Written by Craig D. Robins, Esq.
If every person could transfer their valuable assets out of their name before filing for bankruptcy, then few people would pay their debts, everyone would file for bankruptcy, and our economic system would collapse.
Obviously, we have laws to prevent this very type of conduct. If a debtor makes a transfer with the intent to hinder, delay, or defraud creditors, the bankruptcy trustee has the power to set the transfer aside.

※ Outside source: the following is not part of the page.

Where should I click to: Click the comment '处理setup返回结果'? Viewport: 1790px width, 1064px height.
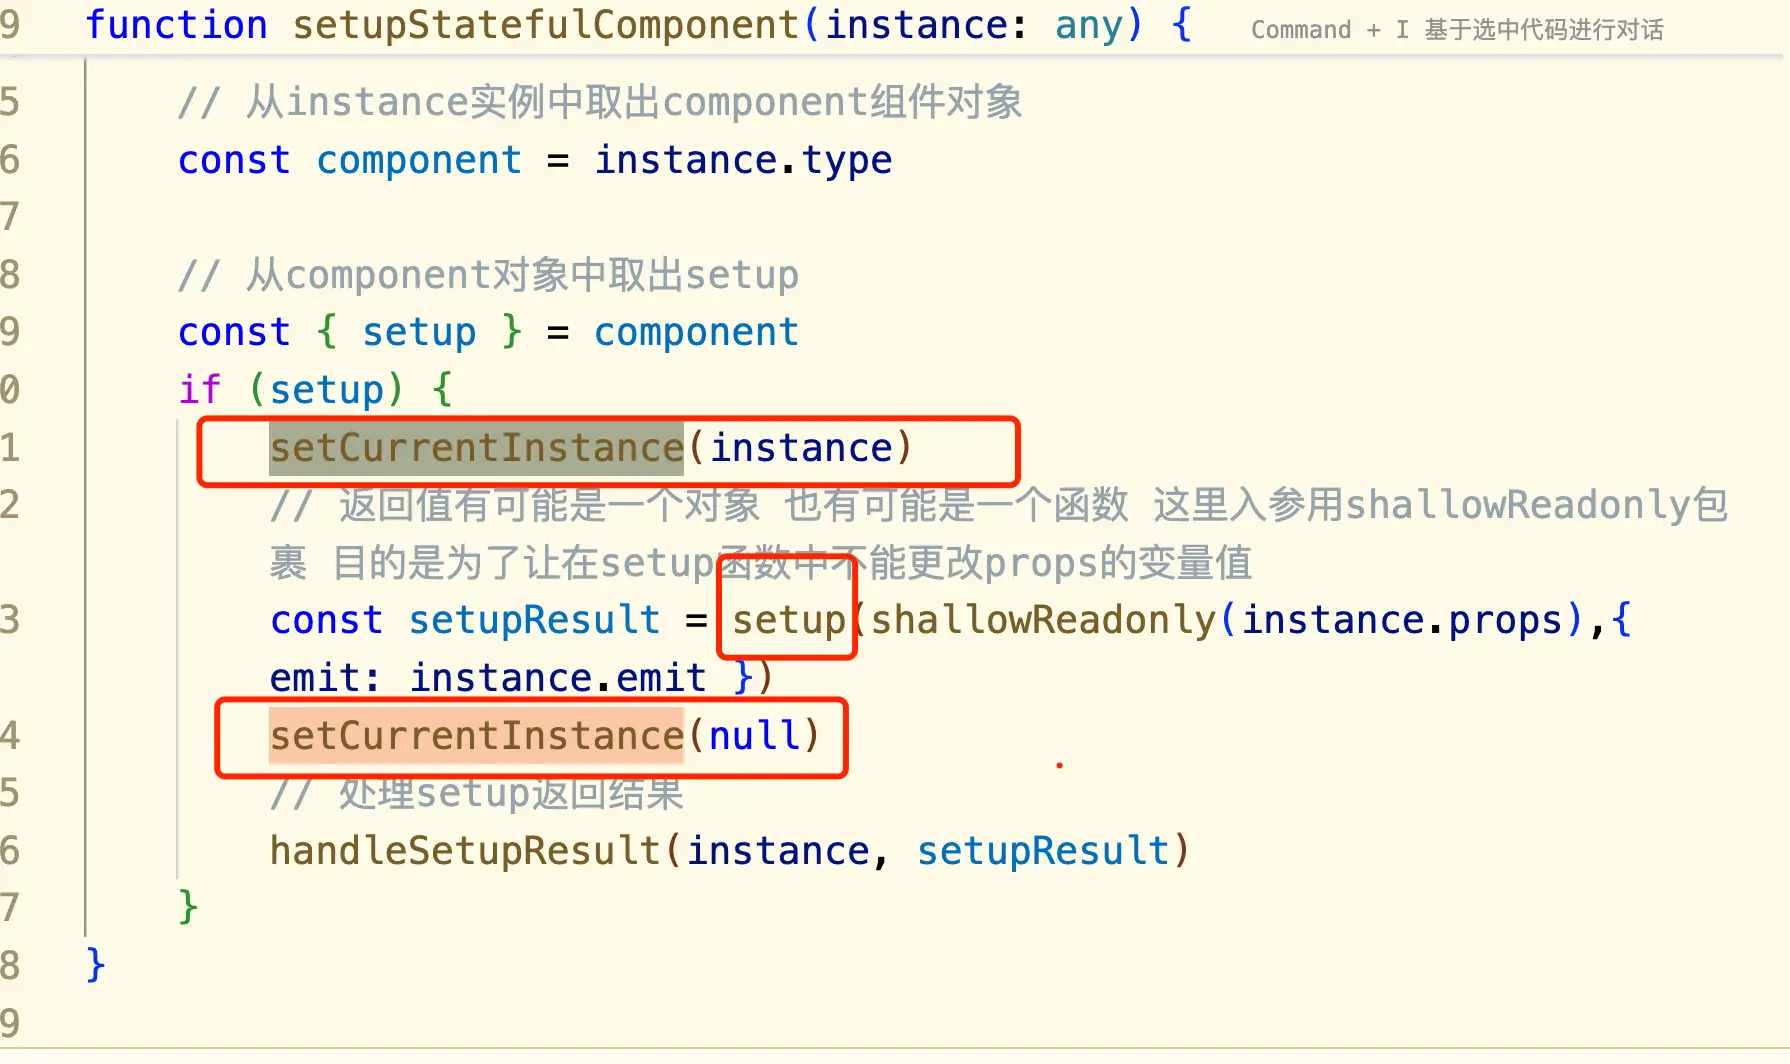pos(477,794)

Even if the debtor does not have this intent, If the debtor transfers a valuable asset prior to filing bankruptcy and does not receive reasonable value in return, then the transfer is called a “fraudulent transfer,” and the trustee can sue the person who received the asset to bring it back into the bankruptcy estate, so that all creditors can share in its value. In order for the trustee to be able to do this, the debtor must also be insolvent at the time of transfer.
One part of the bankruptcy petition requires the debtor to indicate whether he or she made any recent transfers of valuable assets. In addition, Long Island bankruptcy trustees routinely ask about such transfers and always ask about real estate that the debtor may have sold or transferred in the prior six to ten years.
If the bankruptcy court determines that a debtor made a fraudulent transfer with the intent to avoid paying creditors, then it might also determine that the debtor should not be entitled to receive a discharge, which means that there is no protection from creditors.
Thus, transferring valuable assets prior to filing should not be done without first speaking to a qualified Long Island bankruptcy attorney.
Debtors who have valuable assets do have options. One is to consider pre-bankruptcy planning, which involves turning non-exempt assets into exempt assets. Another option is to consider filing for Chapter 13 bankruptcy.